Here’s what you’ll need for a big batch.
1 pound boneless chicken cubes
1 bay leaf
1/4 tsp salt
Spices from Tikka Recipe or 2 Tblspn Tikka Masala
1/4 cup cream (heavy cream/table cream)
2 boxes Puff Pastry
1 egg, beaten for egg wash
Preheat your oven to 410 F
Start off by cooking your chicken. In a medium pot add the chicken, bay leaf, peppercorns and salt with 1/2-3/4 cups water. Bring to a boil then simmer, half covered, until he chicken is cooked through. Then remove the lid and turn the heat up a bit, so the remaining water can evaporate. Remover the bay leaf and peppercorns. Add the spices and the cream, then mix together, breaking down try hick den pieces with a wooden spoon while it’s cooking. The chicken will be so tender from cooking in the water that it’ll break down fairly easily. Then once mixture resembles shredded chicken turn off the heat and let it cool for ten minutes. You want almost all of the liquid to have dried up, but please don’t overcook and dry out your chicken completely.

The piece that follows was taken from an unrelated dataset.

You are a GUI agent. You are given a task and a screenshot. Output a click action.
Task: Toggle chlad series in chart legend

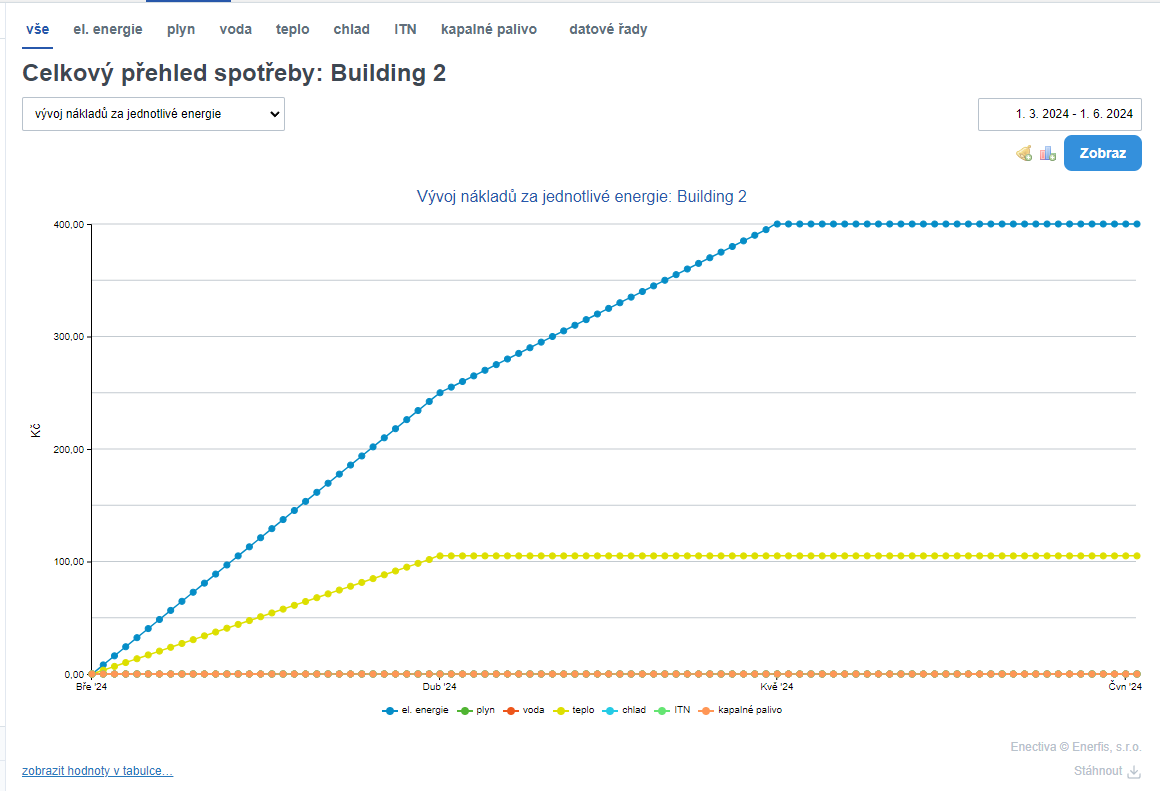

The puff pastry I use is in square sheets. I rolled it out just a smidge thinner, then cut it into 8 rectangles, then cut each rectangle diagonally to create a triangle. Place about 1 tsp of chicken filling at the bottom and roll up like a croissant. Place on your lined baking sheet, brush with egg wash, then bake for about 10-13 minutes, or until they puff up and turn golden brown.
You can make these in bulk and freeze them. I would suggest freezing them before you add the egg wash. A fresh egg wash does wonders for the look!